I claim that it isn't that the game is designed around this tight 6-8 assumption, my claim is that it's telling you the upper limit of expecting balance to remain in the game. Past that point, it's up in the air and a TPK is getting likelier. Before that point, balance is can be expected, within a tolerable degree (it's not like the designers are omnipotent or anything, they can't have asymetrically designed classes be precisely balanced).
No reading between the lines necessary, experience shows that balance cannot be expected to a tolerable degree if you significantly undershoot the 6-8 encounter with 2-3 short rests benchmark. YMMV if you have a lot tolerance for imbalance, I suppose.
 

Asisreo

Patron Badass
No reading between the lines necessary, experience shows that balance cannot be expected to a tolerable degree if you significantly undershoot the 6-8 encounter with 2-3 short rests benchmark. YMMV if you have a lot tolerance for imbalance, I suppose.
I can't say your experience is wrong but I can say my experience have run contrary to yours in multiple cases.

I'm not saying that balance can always be guaranteed when not going 6-8, that's impossible. Even going the 6-8 route, balance isn't guaranteed. I'm saying that balance is possible, perhaps with the same likelihood that the 6-8 encounter model shows.
 

I claim that it isn't that the game is designed around this tight 6-8 assumption, my claim is that it's telling you the upper limit of expecting balance to remain in the game. Past that point, it's up in the air and a TPK is getting likelier. Before that point, balance is can be expected, within a tolerable degree (it's not like the designers are omnipotent or anything, they can't have asymetrically designed classes be precisely balanced).
Alright, that's certainly a claim you can hold. To support that claim, you should now present an argument for how a warlock with two fireballs per short rest is balanced against a wizard with five fireballs per long rest, over the course of a single large encounter.

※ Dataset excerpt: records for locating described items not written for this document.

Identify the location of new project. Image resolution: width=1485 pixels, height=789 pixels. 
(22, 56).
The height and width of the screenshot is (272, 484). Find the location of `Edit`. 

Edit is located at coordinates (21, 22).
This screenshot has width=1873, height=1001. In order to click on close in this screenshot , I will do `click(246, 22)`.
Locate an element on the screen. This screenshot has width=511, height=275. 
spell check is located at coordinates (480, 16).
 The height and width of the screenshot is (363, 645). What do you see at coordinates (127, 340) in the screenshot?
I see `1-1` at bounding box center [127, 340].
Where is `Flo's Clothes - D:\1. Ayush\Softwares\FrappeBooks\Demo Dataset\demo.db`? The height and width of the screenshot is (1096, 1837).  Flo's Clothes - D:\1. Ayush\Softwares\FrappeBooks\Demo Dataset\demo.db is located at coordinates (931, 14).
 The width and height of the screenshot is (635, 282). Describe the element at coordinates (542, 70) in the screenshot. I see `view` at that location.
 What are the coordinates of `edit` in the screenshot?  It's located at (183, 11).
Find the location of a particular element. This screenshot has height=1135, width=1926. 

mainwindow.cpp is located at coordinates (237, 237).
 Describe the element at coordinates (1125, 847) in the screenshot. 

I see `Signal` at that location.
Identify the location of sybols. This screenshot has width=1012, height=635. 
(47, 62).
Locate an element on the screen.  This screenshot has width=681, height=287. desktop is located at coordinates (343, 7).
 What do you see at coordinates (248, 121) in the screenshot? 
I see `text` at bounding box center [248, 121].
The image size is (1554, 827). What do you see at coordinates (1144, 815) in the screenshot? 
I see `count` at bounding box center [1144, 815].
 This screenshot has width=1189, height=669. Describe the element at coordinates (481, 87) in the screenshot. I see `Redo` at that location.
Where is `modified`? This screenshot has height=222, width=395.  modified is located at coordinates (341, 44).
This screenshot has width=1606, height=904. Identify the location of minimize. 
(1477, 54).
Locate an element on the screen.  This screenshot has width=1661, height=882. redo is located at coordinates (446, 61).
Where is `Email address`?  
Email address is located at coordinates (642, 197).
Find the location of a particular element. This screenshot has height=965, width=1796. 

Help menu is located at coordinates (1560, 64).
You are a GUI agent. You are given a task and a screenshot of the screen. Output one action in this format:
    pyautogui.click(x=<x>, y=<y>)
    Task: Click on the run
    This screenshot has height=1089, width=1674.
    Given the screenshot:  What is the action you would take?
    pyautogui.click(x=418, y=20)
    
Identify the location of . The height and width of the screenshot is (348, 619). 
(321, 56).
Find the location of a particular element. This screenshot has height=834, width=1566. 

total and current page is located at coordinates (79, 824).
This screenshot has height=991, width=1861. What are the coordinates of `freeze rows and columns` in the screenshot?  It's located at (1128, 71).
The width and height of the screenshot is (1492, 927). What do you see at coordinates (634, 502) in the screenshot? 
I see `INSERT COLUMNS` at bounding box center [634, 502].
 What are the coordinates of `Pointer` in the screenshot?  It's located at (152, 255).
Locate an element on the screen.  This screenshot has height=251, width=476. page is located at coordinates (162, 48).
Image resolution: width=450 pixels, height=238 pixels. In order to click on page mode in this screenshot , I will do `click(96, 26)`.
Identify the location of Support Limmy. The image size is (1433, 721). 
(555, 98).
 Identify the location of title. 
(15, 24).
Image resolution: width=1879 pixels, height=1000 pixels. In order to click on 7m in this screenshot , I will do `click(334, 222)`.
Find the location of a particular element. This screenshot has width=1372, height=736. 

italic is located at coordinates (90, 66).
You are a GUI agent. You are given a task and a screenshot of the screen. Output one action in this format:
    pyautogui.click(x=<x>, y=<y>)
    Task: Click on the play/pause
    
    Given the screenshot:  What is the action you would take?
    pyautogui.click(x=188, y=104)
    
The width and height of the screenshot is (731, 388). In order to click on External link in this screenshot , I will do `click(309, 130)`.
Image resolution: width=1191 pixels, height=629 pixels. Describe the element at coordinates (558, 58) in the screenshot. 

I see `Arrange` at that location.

If you can't, then that's pretty strong evidence that your claim isn't true.
 


Azzy

ᚳᚣᚾᛖᚹᚢᛚᚠ
I don't understand why there's this assumption that a balanced day requires at least 6 encounters. Not only is that untrue, but it permeates a sense that a DM takes away from classes like warlocks or monks if they do not have the 6-8 encounters.

What I don't get is why everyone insists that it's 6-8 encounters. According to the DMG (pp. 84-85), it's specifically 6-8 medium or hard encounter per adventuring day. If there are easier encounters, there should be more encounters. Inversely, if there are deadly encounters, there should be less encounters. The adjusted adventuring day XP shapes how many encounters the characters should face in an adventuring depending on the creatures in the encounter (which means tougher encounters will result in less encounters). It's also worth nothing that character can only gain the benefit of a long rest once every 24 hours. The adventuring day also assumes that there will be, on average, two short rests per day. This is achievable if there is at least 3 encounters in the day.

It's also worth noting that the encounters don't have to be strictly combat encounters, either.
 


Ancalagon

Dusty Dragon
I think something missing from dungeon crawls (and the rest of the game) is a good method for tracking time in way that the players can respond to. It's amazing that 5e provides no mechanism for tracking game world time apart from some vague advice on how long things might take.

There used to be very precise knowledge of how dungeon "procedure" was made, but as several bloggers have pointed out, this knowledge was slowly lost and not included in the books anymore.

I recently discovered that the new edition of the GLOG contains an excellent dungeoneering procedure. Although it ws written for an OSR-type game, the advice give is very usable in 5e. I particularly liked his comments about trapfinding.


Specifically, check page 6 (or 7, depending on how numbering works on your PDF reader) - that single page is a great tool!